Methods: We analyzed data from a subset of N=70 obese adults with metabolic syndrome who had both baseline metabolome and miR data from the PRYSMS randomized controlled trial. Pearson's correlations were used to test associations between xylitol, xylose, and 20 miRs associated with thrombosis and the clotting cascade, using the false discovery rate method to adjust for multiple comparisons.
Results: Participants were 55 ± 6 years (range 32-65) and 24% male. The mean BMI was 35.2 ± 7.4 kg/m2, HbA1c was 5.9% ± 0.4, fasting blood glucose was 103 ± 13 mg/dL, HDL cholesterol was 49 ± 10 mg/dL, and triglycerides were 173 ± 63 mg/dL. Xylose concentrations were inversely correlated with six miRs (miR-15b, miR-151a-3p, miR-151a-5p, miR-151b, miR-24-3p, and miR-27a-3p). Relevant target proteins of these miRs may include Factor XI (F11), Fibrinogen Alpha (F1 or FGG_A), Coagulation Factor VIII (F8), Von Wilebrand Factor (VWF), and Toxoplasma gondii (TFP1).

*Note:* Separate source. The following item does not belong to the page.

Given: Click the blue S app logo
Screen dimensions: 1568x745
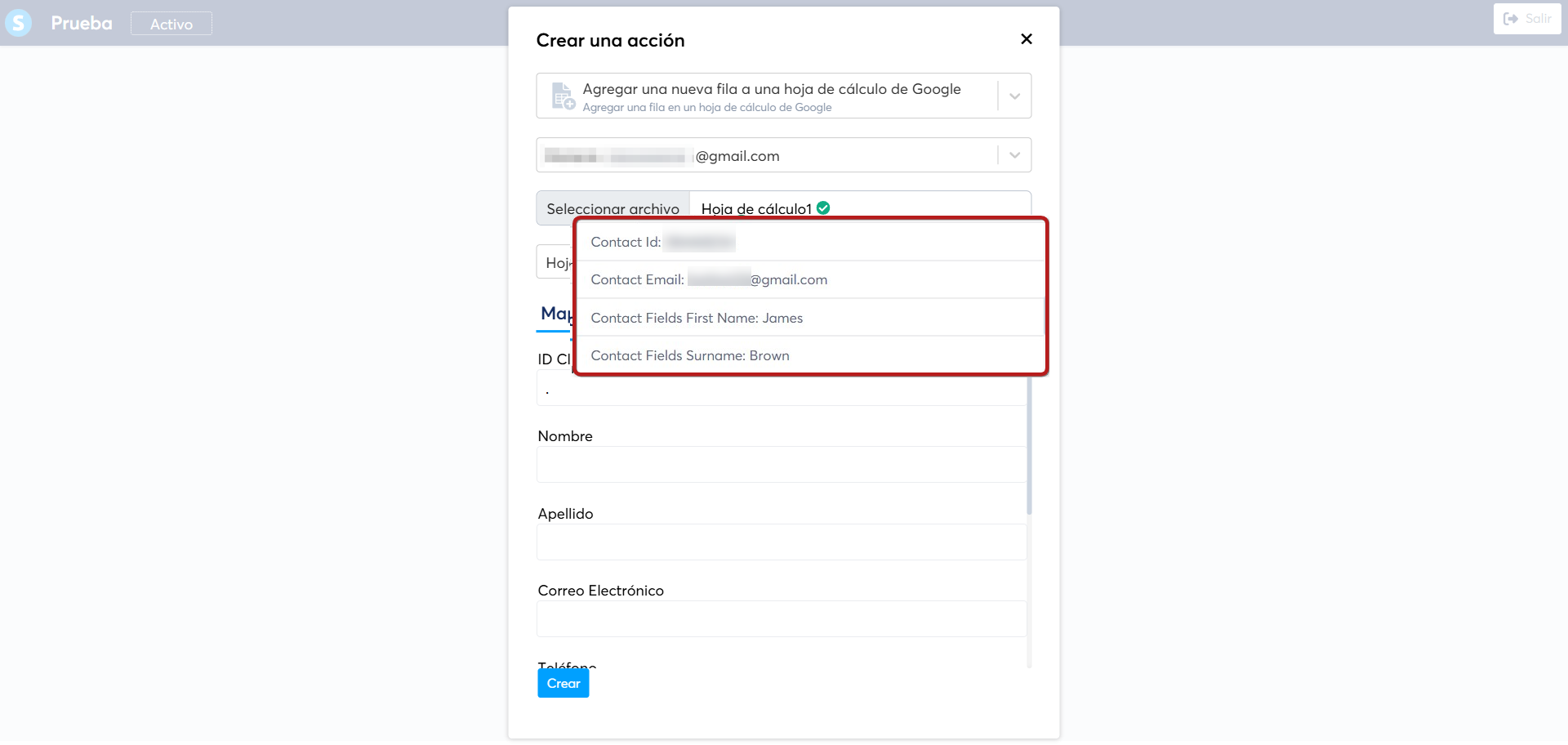Looking at the screenshot, I should pyautogui.click(x=18, y=23).
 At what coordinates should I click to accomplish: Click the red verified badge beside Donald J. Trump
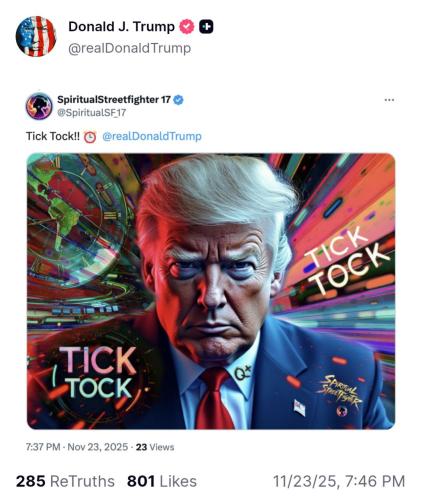click(187, 27)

Conclusion: Our findings demonstrate an inverse association between xylose levels and six miRs associated with thrombosis and the clotting cascade in adults with obesity and metabolic syndrome. Xylitol metabolite concentration was not associated with any miRs in our sample, suggesting that circulating xylose may be a better indicator of clotting risk. Dietary intake of xylitol-containing foods may provide additional detail about these associations. Future research should explore multiomics relationships to refine and validate these results, to provide a more complex understanding of the biological processes involved for people at risk of T2D and stroke, and to help establish safe guidelines for dietary xylitol intake.